Самая торжественность и редкость театральных представлений делала нравственные уроки сцены особенно яркими и дорогими. Оживление праздника и сознание единства между десятками тысяч людей, говорящих на одном языке, энтузиазм, и благочестие, новизна и традиция сливались в сердцах зрителей в такой полный и гармоничный аккорд, что эти сердца широко открывались для нравственных уроков сцены. Но думать, чтобы театр был неизменным спутником религии, значило бы не понимать ни того, ни другого. Театр, возникший под прикрытием шутки и обмана сатиров, очень рано, несмотря на пылавший жертвенник Диониса, достиг той свободы, для которой религии потребовалось едва ли не две тысячи лет. Никто не вменял Эсхилу в преступление упреки Зевса в тирании, и Еврипиду надо было заходить уже слишком далеко в откровенности своих религиозных сомнений, чтоб подвергаться нападкам. Античный театр вообще не любил только большой откровенности, и если Еврипиду ставили в упрек его Меланиппу или Гекубу, то лишь за то, что эти женщины говорили, будто они не знают, что такое Зевс. Между тем, ироническое замечание диоскуров насчет Аполлона, «об уме которого они не смеют судить, потому что он их начальник»[13], проходило безнаказанным. Прикрытость, мистификация, ирония – вот те формы критики, которые были освящены традицией сцены и ее происхождением из культа божественного обманщика.

Этическое влияние сцены сказывалось, конечно, ярче всего в изображении олимпийцев, где мы можем отметить два момента. Первый у Эсхила, который соединяет идею верховного промыслителя с образом Зевса, а посредницей между ним и людьми, или, что то же, афинянами, делает его мудрую и чуждую страсти дочь – Афину-Палладу.

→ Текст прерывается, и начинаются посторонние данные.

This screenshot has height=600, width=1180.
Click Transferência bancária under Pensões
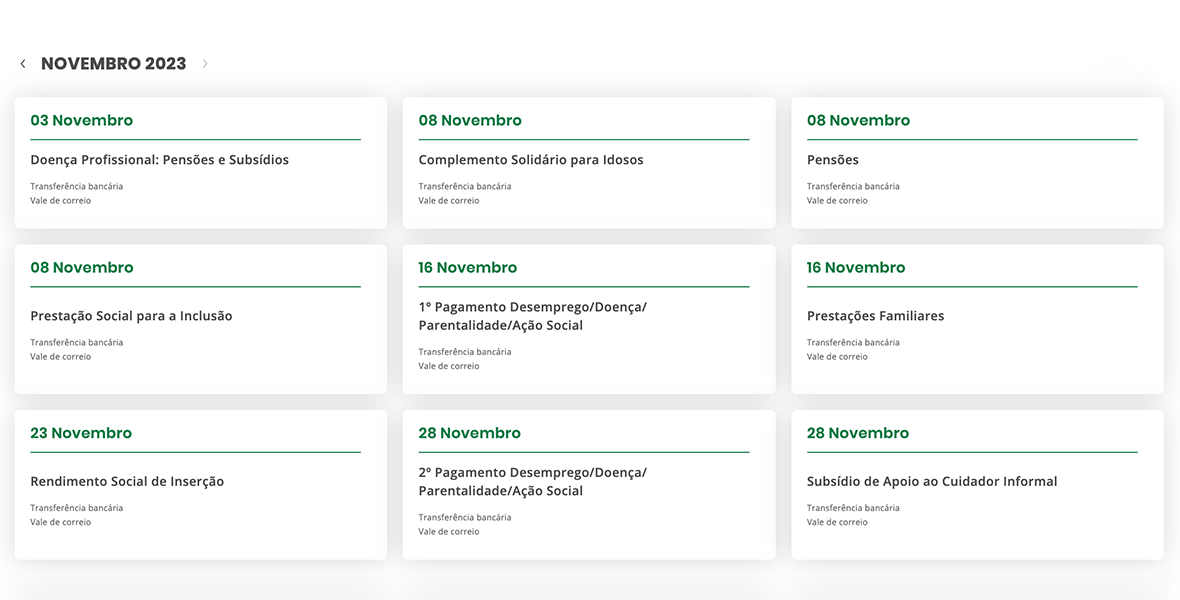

Второй – у Еврипида, где идея божественной мудрости и справедливости внедряется в души зрителей, так сказать, драматической критикой мифа, т. е. олимпийцев: Аполлон, Артемида, Афродита, Посейдон затеивают с людьми слишком жестокие игры, поэт же отнюдь не затушевывает их, а, наоборот, подчеркивает ярким изображением чинимой ими муки; так, в «Ипполите» Артемида откровенно высказывает желание отомстить Киприде за смерть своего спутника убийством одного из ее любимцев. Ифигения объявляет каннибальский культ Артемиды отвратительным, а Ион упрекает, положим заочно, Феба, своего блистательного патрона, за то, что он обманывает девушек и потом бросает своих детей. И тот, и другой способ этического воздействия имели свои корни в условиях времени; первый, эсхиловский, подходил к среде, где еще жива была вера в личных богов и где были нужны человекоподобные символы веры, а второй соответствовал веку рефлексии, т. е. времени, когда афинские портики кишели философами и риторами разных величин, а алтари видели только ритуальных посетителей. Если первый момент можно назвать этико-богословским, то второй заслуживает название этико-философского.

13Эписодий 5, стасим 4.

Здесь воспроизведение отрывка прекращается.